• **Aim of the task**: Take the line that contains "Click the Ana İşlemci (CPU) label" as the start and the last line of the entries as the end, and print both and everything between them exactly, without the pictures.

• **Dataset entries**:
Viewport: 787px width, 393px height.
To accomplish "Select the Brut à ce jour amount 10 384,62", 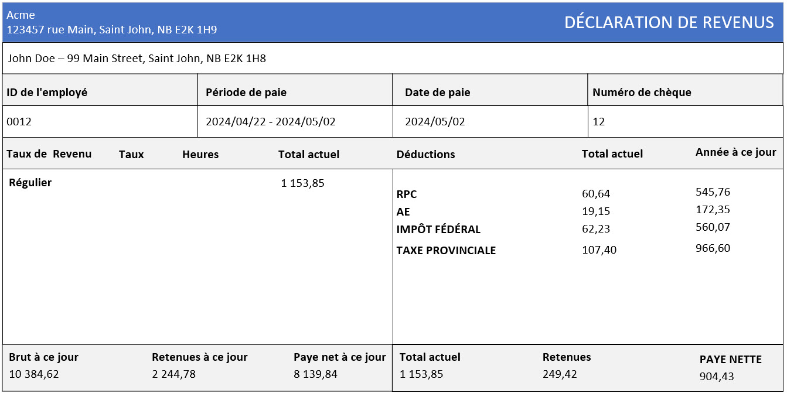I will (34, 374).
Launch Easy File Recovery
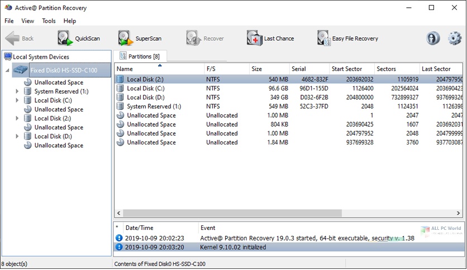The image size is (467, 270). pyautogui.click(x=323, y=38)
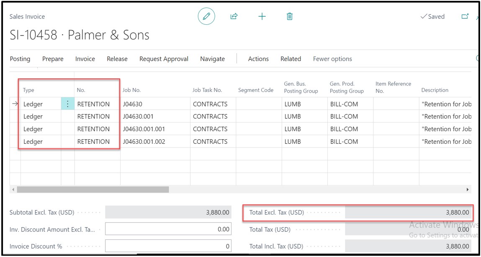The image size is (481, 257).
Task: Click the horizontal scrollbar left arrow
Action: [x=13, y=190]
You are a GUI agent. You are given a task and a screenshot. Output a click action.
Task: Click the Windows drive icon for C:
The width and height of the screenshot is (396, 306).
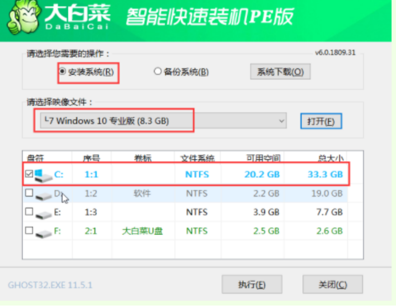(43, 175)
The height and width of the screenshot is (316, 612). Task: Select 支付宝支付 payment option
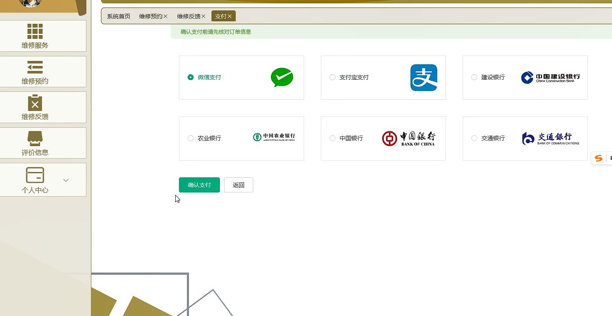[x=332, y=77]
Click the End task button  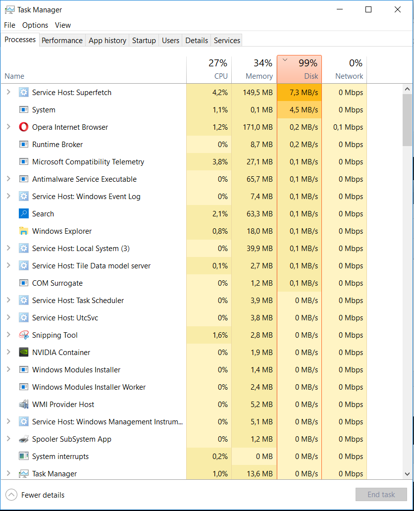click(381, 495)
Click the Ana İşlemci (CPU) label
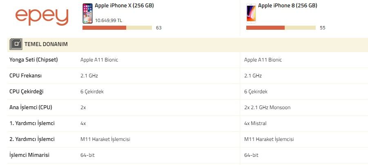The height and width of the screenshot is (165, 368). 31,108
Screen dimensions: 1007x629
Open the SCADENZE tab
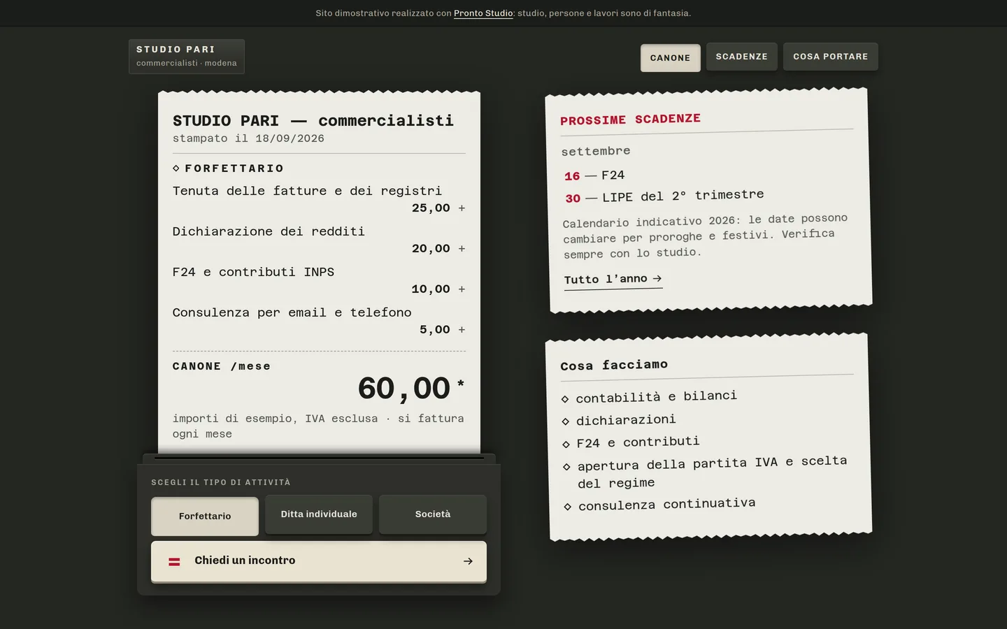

• **Answer to the exercise**:
Click the Ana İşlemci (CPU) label
The height and width of the screenshot is (165, 368). 31,108
Screen dimensions: 1007x629
Open the SCADENZE tab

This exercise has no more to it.